| Data in this exercise |

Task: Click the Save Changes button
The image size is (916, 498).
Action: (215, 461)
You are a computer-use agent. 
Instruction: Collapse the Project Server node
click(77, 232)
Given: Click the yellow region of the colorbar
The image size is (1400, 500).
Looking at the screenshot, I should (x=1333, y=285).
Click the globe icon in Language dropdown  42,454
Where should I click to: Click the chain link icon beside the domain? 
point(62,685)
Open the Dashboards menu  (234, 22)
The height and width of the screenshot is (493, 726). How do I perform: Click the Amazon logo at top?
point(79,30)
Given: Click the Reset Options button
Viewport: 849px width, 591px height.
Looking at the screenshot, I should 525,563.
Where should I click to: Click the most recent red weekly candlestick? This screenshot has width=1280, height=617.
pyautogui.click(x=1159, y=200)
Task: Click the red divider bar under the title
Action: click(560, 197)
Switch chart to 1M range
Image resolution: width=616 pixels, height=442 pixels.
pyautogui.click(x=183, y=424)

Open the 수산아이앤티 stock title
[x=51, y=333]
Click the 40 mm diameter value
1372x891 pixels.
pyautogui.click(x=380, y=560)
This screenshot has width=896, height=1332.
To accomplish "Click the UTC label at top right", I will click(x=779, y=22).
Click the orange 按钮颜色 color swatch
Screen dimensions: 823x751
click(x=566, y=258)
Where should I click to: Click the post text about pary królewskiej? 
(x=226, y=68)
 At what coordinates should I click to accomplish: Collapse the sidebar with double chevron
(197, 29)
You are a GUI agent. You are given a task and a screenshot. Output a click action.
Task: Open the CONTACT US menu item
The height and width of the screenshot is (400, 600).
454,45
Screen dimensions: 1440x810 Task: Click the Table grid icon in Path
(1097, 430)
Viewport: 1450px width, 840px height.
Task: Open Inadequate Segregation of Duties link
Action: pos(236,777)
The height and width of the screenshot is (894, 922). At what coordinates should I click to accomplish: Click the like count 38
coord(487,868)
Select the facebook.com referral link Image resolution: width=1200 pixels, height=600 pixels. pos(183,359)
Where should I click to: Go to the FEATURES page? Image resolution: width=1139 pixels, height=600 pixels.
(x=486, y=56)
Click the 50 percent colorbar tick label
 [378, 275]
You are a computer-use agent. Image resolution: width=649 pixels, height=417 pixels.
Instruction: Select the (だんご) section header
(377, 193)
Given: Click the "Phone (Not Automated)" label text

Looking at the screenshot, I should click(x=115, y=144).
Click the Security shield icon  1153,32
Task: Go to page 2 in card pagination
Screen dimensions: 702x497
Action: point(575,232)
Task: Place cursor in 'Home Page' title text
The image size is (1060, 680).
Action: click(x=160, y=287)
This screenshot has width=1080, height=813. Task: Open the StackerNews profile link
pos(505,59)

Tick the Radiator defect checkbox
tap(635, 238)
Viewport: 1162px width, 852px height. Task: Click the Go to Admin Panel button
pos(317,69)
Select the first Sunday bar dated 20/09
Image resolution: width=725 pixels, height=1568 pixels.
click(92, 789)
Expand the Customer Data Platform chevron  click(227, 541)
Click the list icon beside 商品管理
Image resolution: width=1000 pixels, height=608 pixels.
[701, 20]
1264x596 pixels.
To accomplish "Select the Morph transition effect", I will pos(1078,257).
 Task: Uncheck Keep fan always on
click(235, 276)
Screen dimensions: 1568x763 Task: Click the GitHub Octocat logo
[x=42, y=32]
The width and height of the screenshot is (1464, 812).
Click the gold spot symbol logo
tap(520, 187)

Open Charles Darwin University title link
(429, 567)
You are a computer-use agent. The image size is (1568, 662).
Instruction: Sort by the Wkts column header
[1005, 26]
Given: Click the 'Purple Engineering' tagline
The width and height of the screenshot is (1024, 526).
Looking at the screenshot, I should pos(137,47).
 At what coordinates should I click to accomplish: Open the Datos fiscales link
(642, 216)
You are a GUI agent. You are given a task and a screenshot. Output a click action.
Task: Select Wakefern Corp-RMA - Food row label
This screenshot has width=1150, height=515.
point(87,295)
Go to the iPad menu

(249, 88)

| Requirement |
Quote every line of the data, word for word.

| Solution to this problem |
Task: Click the Save Changes button
The image size is (916, 498).
Action: (215, 461)
You are a computer-use agent. 
Instruction: Collapse the Project Server node
click(77, 232)
Given: Click the yellow region of the colorbar
The image size is (1400, 500).
Looking at the screenshot, I should (x=1333, y=285).
Click the globe icon in Language dropdown  42,454
Where should I click to: Click the chain link icon beside the domain? 
point(62,685)
Open the Dashboards menu  (234, 22)
The height and width of the screenshot is (493, 726). How do I perform: Click the Amazon logo at top?
point(79,30)
Given: Click the Reset Options button
Viewport: 849px width, 591px height.
Looking at the screenshot, I should 525,563.
Where should I click to: Click the most recent red weekly candlestick? This screenshot has width=1280, height=617.
pyautogui.click(x=1159, y=200)
Task: Click the red divider bar under the title
Action: click(560, 197)
Switch chart to 1M range
Image resolution: width=616 pixels, height=442 pixels.
pyautogui.click(x=183, y=424)

Open the 수산아이앤티 stock title
[x=51, y=333]
Click the 40 mm diameter value
1372x891 pixels.
pyautogui.click(x=380, y=560)
This screenshot has width=896, height=1332.
To accomplish "Click the UTC label at top right", I will click(x=779, y=22).
Click the orange 按钮颜色 color swatch
Screen dimensions: 823x751
click(x=566, y=258)
Where should I click to: Click the post text about pary królewskiej? 
(x=226, y=68)
 At what coordinates should I click to accomplish: Collapse the sidebar with double chevron
(197, 29)
You are a GUI agent. You are given a task and a screenshot. Output a click action.
Task: Open the CONTACT US menu item
The height and width of the screenshot is (400, 600).
454,45
Screen dimensions: 1440x810 Task: Click the Table grid icon in Path
(1097, 430)
Viewport: 1450px width, 840px height.
Task: Open Inadequate Segregation of Duties link
Action: pos(236,777)
The height and width of the screenshot is (894, 922). At what coordinates should I click to accomplish: Click the like count 38
coord(487,868)
Select the facebook.com referral link Image resolution: width=1200 pixels, height=600 pixels. pos(183,359)
Where should I click to: Go to the FEATURES page? Image resolution: width=1139 pixels, height=600 pixels.
(x=486, y=56)
Click the 50 percent colorbar tick label
 [378, 275]
You are a computer-use agent. Image resolution: width=649 pixels, height=417 pixels.
Instruction: Select the (だんご) section header
(377, 193)
Given: Click the "Phone (Not Automated)" label text

Looking at the screenshot, I should click(x=115, y=144).
Click the Security shield icon  1153,32
Task: Go to page 2 in card pagination
Screen dimensions: 702x497
Action: point(575,232)
Task: Place cursor in 'Home Page' title text
The image size is (1060, 680).
Action: click(x=160, y=287)
This screenshot has width=1080, height=813. Task: Open the StackerNews profile link
pos(505,59)

Tick the Radiator defect checkbox
tap(635, 238)
Viewport: 1162px width, 852px height. Task: Click the Go to Admin Panel button
pos(317,69)
Select the first Sunday bar dated 20/09
Image resolution: width=725 pixels, height=1568 pixels.
click(92, 789)
Expand the Customer Data Platform chevron  click(227, 541)
Click the list icon beside 商品管理
Image resolution: width=1000 pixels, height=608 pixels.
[701, 20]
1264x596 pixels.
To accomplish "Select the Morph transition effect", I will pos(1078,257).
 Task: Uncheck Keep fan always on
click(235, 276)
Screen dimensions: 1568x763 Task: Click the GitHub Octocat logo
[x=42, y=32]
The width and height of the screenshot is (1464, 812).
Click the gold spot symbol logo
tap(520, 187)

Open Charles Darwin University title link
(429, 567)
You are a computer-use agent. The image size is (1568, 662).
Instruction: Sort by the Wkts column header
[1005, 26]
Given: Click the 'Purple Engineering' tagline
The width and height of the screenshot is (1024, 526).
Looking at the screenshot, I should pos(137,47).
 At what coordinates should I click to accomplish: Open the Datos fiscales link
(642, 216)
You are a GUI agent. You are given a task and a screenshot. Output a click action.
Task: Select Wakefern Corp-RMA - Food row label
This screenshot has width=1150, height=515.
point(87,295)
Go to the iPad menu

(249, 88)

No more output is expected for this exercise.